Freedom formally organized the first Oak Street Alley Mural Festival in 2018, but several others, including Hemphill, Thomas “Breeze” Marcus (Tohono O’odham), and a group called Murals of Phoenix, played key roles in its early days and evolution.
“It’s a great community event,” Hemphill says of the festival. “It’s a big conga line for the neighborhood.”
For artists, the festival provides a day to work together and to talk with people who come out to see them in action.
“I love it when a bunch of artists can paint close to each other while they’re having fun in the sun,” says Cecream, an artist born in Madrid who moved to Phoenix in 2009. “One of the best parts of live painting is interacting with the audience and seeing how the work makes them happy.”
Cecream remembers being one of the earliest artists to paint in the Oak Street alley, during a pivotal part of her creative journey.
“I was very into trying to figure out how to draw simple animal characters with an aesthetic that worked just right,” she recalls. “It was only my second mural, and working with spray paint was a challenge.”
Today, her body of work includes numerous murals, including a recent piece in El Monte, California that pays homage to the immigrant community in the Southwest. She’ll be painting over her original Oak Street alley mural of a pink cat during this year’s festival, replacing it with a cherry design drawn from a new body of work she hasn’t shown yet, essentially giving locals a sneak peek at a future direction for her evolving art practice.
This year, two events will bookend Saturday’s live painting. On Friday, March 17, there’s a companion art exhibition at local business Trill.

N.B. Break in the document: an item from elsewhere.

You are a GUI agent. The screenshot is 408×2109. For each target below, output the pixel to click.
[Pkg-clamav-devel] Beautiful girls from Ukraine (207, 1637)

On Sunday, March 19, Miles will lead a discussion titled “Art as an Equalizer and Platform for Change” at the Hive, where artists are presenting stencil, wheatpaste, and mural workshops.
Freedom says he’ll update the online event page with details as the festival date nears, but he’s also thinking about the big picture.
“This really works because of the community, and the fact that all ages come together to create this slightly utopian space inside our corporate, capitalist system,” reflects Freedom. “We’re visualizing and manifesting dreams of what we want to see in our city, and it feels like this is exactly what we should be doing now.”